Vayamos por partes. En el nivel que se supone —o al que se aspira— tiene nuestra Serie Nacional, el jugador que pierda la concentración por el ruido proveniente de las gradas, que no sea capaz de aislarse de lo que suceda más allá de los límites del terreno, simplemente no está en condiciones de participar en un torneo de máxima calidad. Y si pretende que nada de eso le afecte, mejor se dedica a jugar pelota en una consola de videojuegos.
Hasta donde conozco, las comunicaciones e instrucciones en un juego de pelota están mediadas por un complejo sistema de señas para evitar la anticipación del rival. No obstante, pensemos que en algún momento cualquier mánager necesita dar una orientación verbal, y no se lo permite el sonido de la conga sobre el dogout. Habría que preguntarse entonces por qué tiene que estar la entusiasta conga ubicada, precisamente, encima del banco del respectivo equipo. ¿No son los estadios lo suficientemente amplios como para delimitar el lugar más indicado donde el sonido generado por estos aficionados no interfiera las «efectivas comunicaciones de los directores con los atletas en el terreno»?
Recuerdo del pasado Clásico Mundial la notable banda que, en el Yahoo! Dome de la ciudad japonesa de Fukuoka, armada con inmensos tambores y electrizantes trombones, generaba una atmósfera impresionante, pero desde el fondo de aquel futurista estadio, techado por demás. ¿Por qué no pensar en un sitio donde la conga y sus adeptos puedan expresar sus particulares maneras, sin molestar a mánagers, jugadores, las transmisiones de televisión y radio y al resto del público que disfruta el béisbol con expresiones más calmadas?
Quienes se sienten aliviados con tal decisión argumentan que en ningún estadio del mundo —obvia referencia a Grandes Ligas o al béisbol japonés—, se permite este tipo de jolgorios. Cuando más, son solo posibles en los entreinnings. Olvidan —más bien soslayan— que el béisbol es, en ciertos países como el nuestro, más que un deporte. Es parte de la cultura, por cierto, diametralmente diferente a la anglosajona o asiática. ¿Qué sentido tiene cercenarla por decreto?
Juro que no me imagino a la Federación Inglesa de Fútbol permitiendo los estremecedores cantos de los aficionados de Old Tradford solo antes del pitazo inicial. O que Manolo el del Bombo apenas pueda «martillar» sobre su enorme tambor cuando Vicente del Bosque esté junto a sus discípulos en el vestuario, corrigiendo la táctica para encarar el segundo tiempo del partido. O que se firme una ley que condene al silencio —durante 90 minutos— a «la 12», la mítica tribuna que alberga a la barrabrava de Boca Juniors en su Bombonera bonaerense.
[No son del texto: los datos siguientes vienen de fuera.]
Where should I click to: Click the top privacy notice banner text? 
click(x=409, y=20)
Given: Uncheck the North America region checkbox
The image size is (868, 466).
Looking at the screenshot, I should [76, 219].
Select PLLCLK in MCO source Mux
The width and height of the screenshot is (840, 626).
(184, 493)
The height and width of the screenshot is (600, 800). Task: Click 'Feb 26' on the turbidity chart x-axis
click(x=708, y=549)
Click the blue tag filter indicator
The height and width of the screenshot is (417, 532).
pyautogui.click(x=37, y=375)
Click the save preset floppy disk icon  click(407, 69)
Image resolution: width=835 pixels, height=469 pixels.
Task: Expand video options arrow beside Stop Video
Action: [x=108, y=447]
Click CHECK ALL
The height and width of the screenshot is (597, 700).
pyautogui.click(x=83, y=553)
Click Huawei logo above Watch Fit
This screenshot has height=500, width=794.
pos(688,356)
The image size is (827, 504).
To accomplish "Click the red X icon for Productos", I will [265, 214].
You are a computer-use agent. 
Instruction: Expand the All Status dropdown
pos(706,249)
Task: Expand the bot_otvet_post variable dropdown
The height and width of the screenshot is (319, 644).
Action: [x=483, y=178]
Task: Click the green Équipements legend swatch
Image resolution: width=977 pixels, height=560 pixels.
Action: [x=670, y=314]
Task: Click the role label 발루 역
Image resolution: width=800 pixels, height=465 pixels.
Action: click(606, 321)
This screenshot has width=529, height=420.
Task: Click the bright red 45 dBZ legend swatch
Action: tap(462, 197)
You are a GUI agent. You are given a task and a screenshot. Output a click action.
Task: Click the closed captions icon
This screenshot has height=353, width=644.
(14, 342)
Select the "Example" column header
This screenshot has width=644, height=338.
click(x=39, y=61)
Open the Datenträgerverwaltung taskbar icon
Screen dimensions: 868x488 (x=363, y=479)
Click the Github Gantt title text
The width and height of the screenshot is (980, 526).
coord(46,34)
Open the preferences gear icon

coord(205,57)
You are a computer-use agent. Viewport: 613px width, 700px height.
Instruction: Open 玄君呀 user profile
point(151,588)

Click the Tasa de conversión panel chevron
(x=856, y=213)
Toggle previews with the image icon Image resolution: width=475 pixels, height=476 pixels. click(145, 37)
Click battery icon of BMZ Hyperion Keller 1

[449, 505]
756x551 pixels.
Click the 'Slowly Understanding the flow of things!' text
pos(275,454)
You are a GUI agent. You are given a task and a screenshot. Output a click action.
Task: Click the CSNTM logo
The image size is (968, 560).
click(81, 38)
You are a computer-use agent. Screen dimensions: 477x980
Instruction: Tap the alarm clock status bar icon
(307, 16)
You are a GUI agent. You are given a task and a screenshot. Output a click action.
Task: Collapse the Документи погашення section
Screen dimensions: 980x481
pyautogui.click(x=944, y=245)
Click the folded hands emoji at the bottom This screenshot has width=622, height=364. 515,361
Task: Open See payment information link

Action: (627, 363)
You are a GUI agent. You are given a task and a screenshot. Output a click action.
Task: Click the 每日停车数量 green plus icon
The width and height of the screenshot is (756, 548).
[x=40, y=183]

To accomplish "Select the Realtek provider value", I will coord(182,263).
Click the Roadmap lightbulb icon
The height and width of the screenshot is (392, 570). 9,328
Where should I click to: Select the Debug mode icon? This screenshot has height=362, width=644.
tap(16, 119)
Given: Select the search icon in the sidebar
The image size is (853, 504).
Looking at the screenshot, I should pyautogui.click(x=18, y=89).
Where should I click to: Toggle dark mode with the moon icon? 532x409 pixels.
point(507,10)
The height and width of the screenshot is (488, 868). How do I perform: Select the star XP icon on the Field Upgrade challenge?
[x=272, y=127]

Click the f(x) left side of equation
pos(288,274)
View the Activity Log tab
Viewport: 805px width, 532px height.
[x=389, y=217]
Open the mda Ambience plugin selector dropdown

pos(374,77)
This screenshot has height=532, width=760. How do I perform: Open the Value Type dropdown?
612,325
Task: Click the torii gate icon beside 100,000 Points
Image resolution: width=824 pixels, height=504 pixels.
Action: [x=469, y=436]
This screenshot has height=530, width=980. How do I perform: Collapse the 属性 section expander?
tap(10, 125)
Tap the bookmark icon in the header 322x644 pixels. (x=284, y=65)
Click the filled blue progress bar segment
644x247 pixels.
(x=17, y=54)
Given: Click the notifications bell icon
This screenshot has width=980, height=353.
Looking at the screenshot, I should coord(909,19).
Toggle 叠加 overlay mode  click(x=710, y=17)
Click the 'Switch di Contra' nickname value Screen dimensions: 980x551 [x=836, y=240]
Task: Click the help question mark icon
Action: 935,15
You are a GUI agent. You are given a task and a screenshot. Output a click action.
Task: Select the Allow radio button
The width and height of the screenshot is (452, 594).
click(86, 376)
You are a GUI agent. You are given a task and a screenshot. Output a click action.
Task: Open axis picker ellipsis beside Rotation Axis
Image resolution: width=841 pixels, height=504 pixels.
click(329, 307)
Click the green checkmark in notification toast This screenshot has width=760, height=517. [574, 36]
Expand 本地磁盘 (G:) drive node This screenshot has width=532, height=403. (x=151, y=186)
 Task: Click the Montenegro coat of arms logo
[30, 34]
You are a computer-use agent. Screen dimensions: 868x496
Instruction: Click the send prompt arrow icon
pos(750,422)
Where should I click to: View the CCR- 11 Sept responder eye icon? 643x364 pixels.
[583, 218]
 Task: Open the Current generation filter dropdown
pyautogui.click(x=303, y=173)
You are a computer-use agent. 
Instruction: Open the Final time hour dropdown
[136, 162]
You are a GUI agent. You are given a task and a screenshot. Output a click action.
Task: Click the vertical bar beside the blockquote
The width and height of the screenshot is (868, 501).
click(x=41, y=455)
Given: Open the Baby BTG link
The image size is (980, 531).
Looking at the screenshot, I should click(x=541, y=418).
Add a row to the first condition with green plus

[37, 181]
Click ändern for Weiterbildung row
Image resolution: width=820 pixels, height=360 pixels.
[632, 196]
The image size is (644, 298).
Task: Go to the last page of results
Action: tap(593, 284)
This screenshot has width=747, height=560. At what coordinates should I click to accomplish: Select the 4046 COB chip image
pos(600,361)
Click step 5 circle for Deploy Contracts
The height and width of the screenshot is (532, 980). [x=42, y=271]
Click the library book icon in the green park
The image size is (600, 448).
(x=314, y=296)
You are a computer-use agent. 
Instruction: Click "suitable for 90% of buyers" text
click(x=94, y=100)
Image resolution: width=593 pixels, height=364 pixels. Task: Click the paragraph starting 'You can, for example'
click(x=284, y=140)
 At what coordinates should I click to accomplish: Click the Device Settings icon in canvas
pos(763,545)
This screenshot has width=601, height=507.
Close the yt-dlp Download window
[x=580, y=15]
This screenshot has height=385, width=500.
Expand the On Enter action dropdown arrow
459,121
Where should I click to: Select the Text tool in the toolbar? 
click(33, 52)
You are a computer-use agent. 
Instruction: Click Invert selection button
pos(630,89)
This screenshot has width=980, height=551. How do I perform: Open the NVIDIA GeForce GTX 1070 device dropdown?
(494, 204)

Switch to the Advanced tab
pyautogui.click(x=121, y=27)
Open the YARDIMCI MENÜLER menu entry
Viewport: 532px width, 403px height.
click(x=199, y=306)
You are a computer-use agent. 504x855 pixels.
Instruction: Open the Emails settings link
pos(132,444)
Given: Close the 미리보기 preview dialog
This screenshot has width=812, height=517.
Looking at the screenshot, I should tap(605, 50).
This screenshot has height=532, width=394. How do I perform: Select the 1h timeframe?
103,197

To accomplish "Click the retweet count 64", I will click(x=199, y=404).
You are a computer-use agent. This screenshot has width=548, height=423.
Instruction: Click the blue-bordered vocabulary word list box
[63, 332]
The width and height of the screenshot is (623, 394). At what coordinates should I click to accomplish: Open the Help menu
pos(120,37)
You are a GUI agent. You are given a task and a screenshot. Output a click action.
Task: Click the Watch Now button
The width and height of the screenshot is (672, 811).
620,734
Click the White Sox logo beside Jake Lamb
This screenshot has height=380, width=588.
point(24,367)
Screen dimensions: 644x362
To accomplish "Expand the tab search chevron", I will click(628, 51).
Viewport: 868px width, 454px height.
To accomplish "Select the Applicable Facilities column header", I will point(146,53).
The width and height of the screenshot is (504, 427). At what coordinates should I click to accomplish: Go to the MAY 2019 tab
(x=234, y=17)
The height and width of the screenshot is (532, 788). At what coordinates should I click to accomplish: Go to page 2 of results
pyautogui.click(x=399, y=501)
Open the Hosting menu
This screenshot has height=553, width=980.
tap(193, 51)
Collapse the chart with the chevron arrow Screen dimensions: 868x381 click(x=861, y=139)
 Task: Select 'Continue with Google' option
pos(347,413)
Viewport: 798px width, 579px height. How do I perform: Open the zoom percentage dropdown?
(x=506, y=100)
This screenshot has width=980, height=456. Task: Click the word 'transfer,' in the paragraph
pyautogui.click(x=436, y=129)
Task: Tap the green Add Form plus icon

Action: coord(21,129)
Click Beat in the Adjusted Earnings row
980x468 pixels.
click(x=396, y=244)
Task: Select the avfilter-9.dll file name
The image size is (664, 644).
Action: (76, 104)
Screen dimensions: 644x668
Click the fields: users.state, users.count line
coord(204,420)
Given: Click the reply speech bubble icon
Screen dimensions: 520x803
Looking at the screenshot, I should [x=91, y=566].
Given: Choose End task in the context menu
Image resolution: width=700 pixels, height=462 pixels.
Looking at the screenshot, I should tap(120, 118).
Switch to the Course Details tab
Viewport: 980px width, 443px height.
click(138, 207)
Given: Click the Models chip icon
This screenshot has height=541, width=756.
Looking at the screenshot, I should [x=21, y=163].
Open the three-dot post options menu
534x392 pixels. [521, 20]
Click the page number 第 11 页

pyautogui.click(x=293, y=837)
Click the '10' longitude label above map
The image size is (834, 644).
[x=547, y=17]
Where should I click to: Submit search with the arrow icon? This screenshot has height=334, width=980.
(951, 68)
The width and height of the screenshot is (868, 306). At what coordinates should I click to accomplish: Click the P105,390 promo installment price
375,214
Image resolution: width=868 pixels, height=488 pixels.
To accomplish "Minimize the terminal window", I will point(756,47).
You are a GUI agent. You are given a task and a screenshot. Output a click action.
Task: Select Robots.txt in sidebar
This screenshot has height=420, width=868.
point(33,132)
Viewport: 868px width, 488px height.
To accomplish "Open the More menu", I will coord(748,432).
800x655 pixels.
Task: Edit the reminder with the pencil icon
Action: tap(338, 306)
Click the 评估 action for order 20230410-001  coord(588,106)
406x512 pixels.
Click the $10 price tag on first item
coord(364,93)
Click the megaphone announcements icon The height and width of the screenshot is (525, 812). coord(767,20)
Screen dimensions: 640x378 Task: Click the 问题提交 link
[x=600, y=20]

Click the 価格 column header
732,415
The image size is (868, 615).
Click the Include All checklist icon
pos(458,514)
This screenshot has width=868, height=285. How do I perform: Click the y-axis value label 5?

La conga es la variante más autóctona que tienen los aficionados cubanos de marcar la territorialidad, de hacer sentir al rival que está en patio ajeno, de influir para que a un lanzador se le pierda el home, para «intimidar» al mejor bateador adversario cuando su conexión pueda decidir un juego.
Que en torno a ellas se sigan generando las más visibles muestras de indisciplina social y desorden dentro de los estadios es una realidad. Que algunas veces se dediquen a amplificar los más denigrantes coritos en contra de los protagonistas del espectáculo, también es cierto. Pero condenarlas, que es lo que se hace al limitarlas, será como botar el sofá por la ventana, cuando no es este el culpable de tantas infidelidades.
Definitivamente, reducirlas al «tiempo muerto» del juego sería como encarrilarlas hacia la extinción. Tal vez nos acostumbremos a una pelota más silente, pero lo más probable es que muchas más personas que Micaela sufran por su ausencia.